- _Schriftliche Aufgabe A_: Fasse den Forumstext zum Humboldtforum in zwei Sätzen zusammen.
- _Schriftliche Aufgabe B_: Prüfe für jede der folgenden Aussagen, ob sie mit dem Forumstext zum Humboldtforum übereinstimmt, und belege dein Ja oder Nein mit den entscheidenden Worten des Forumstexts als wörtlichem Zitat: (i) Der erste Beitrag hält eine Eröffnung im Jahr 2019 für wahrscheinlich. (ii) Der zweite Beitrag bewertet eine längere Dauer beim Außenbereich positiv. (iii) Der erste Beitrag bezeichnet die terroristische Bedrohung als neu.

- _Dokumenttext_:

Berliner Schloss - architektur- und kunstgeschichtliche Aspekte

  • Jetzt wird es leider auch beim Zeitplan für das Humboldtforums schwierig. Eine Eröffnung 2019 auch in Etappen ist bis auf wenige Räume wohl mittlerweile fast illusorisch.

    Was sich ja auch schon an der Fassade seit Monaten ankündigt, setzt sich wohl auch im Inneren fort. Man wird bis auf eine Placebo-Eröffnung um das Gesicht zu wahren wohl erst 2020 eröffnen. Schade.

    https://mobil.berliner-zeitung.de/berlin/baumaen…/www.google.de/

    Und noch länger wird es wohl beim Außenbereich dauern. Abenteuerlich ist wieder die Aussage, dass die Sicherheitsmaßnahmen in Bezug auf terroristische Bedrohungen einen längeren Abstimmungsbedarf benötigen. Da frage ich schon mal warum einem das jetzt erst einfällt. Die Bedrohung besteht nicht erst seit gestern. Hätte das nicht bereits im Architekturwettbewerb zentraler Bestandteil der Planung sein müssen?

    Manchmal fragt man sich wer da in den Behörden sitzt und welche Qualifikation diese Leute überhaupt haben. :cursing:

    APH - am Puls der Zeit

  • Ich sehe das ganze durchaus positiv. Gerade wenn es beim Außenbereich noch etwas länger dauert. Das gibt uns die Chance, noch stärker auf eine möglichst originalgetreue Gestaltung hinzuwirken. Und es wird auch die einheitswippe noch länger herauszögern. Dieser Standort bleibt einfach der falsche, auch aus Sicherheitsaspekten. Insofern nutzen wir das Vakuum und füllen es.

- _Rohdaten_:
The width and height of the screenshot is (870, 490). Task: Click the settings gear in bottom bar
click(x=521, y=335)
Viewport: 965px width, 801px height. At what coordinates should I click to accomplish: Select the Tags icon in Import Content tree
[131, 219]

--

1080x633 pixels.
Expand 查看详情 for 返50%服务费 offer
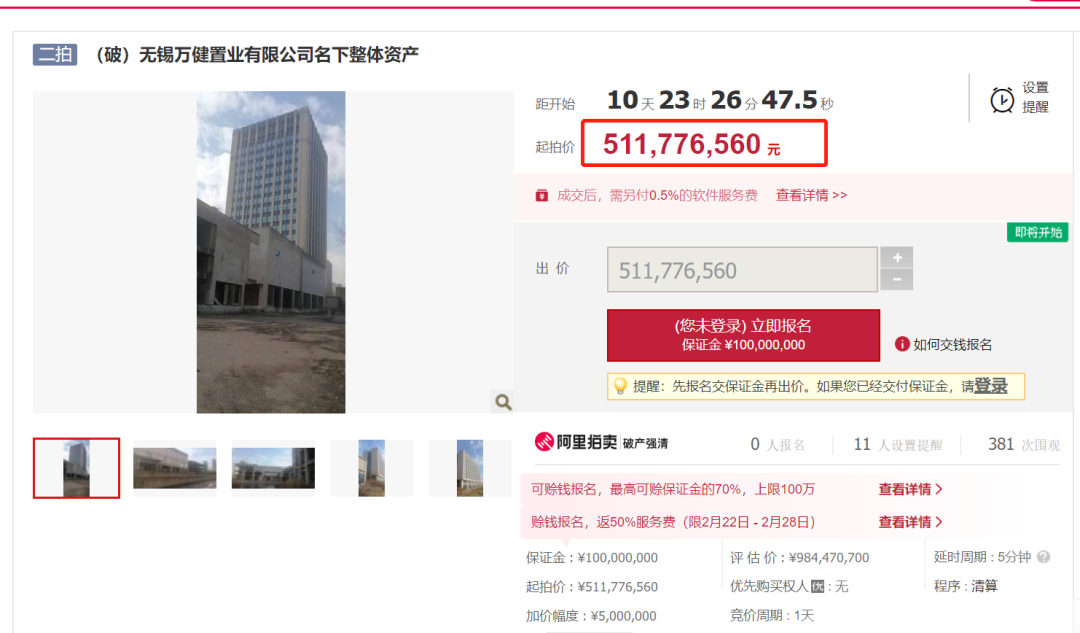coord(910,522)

- _Antwort zur Aufgabe A_: Der erste Beitrag hält eine Eröffnung des Humboldtforums 2019 für fast illusorisch, erwartet sie bis auf eine Placebo-Eröffnung erst 2020 und rechnet beim Außenbereich mit noch längerer Dauer. Dabei kritisiert er, dass der Abstimmungsbedarf bei den Sicherheitsmaßnahmen gegen terroristische Bedrohungen erst jetzt auffalle, während der zweite Beitrag die Verzögerung positiv sieht, weil sie die Chance auf eine möglichst originalgetreue Gestaltung biete und die Einheitswippe weiter hinauszögere.

- _Antwort zur Aufgabe B_:
(i) Nein: „Eine Eröffnung 2019 auch in Etappen ist bis auf wenige Räume wohl mittlerweile fast illusorisch.“
(ii) Ja: „Ich sehe das ganze durchaus positiv. Gerade wenn es beim Außenbereich noch etwas länger dauert.“
(iii) Nein: „Die Bedrohung besteht nicht erst seit gestern.“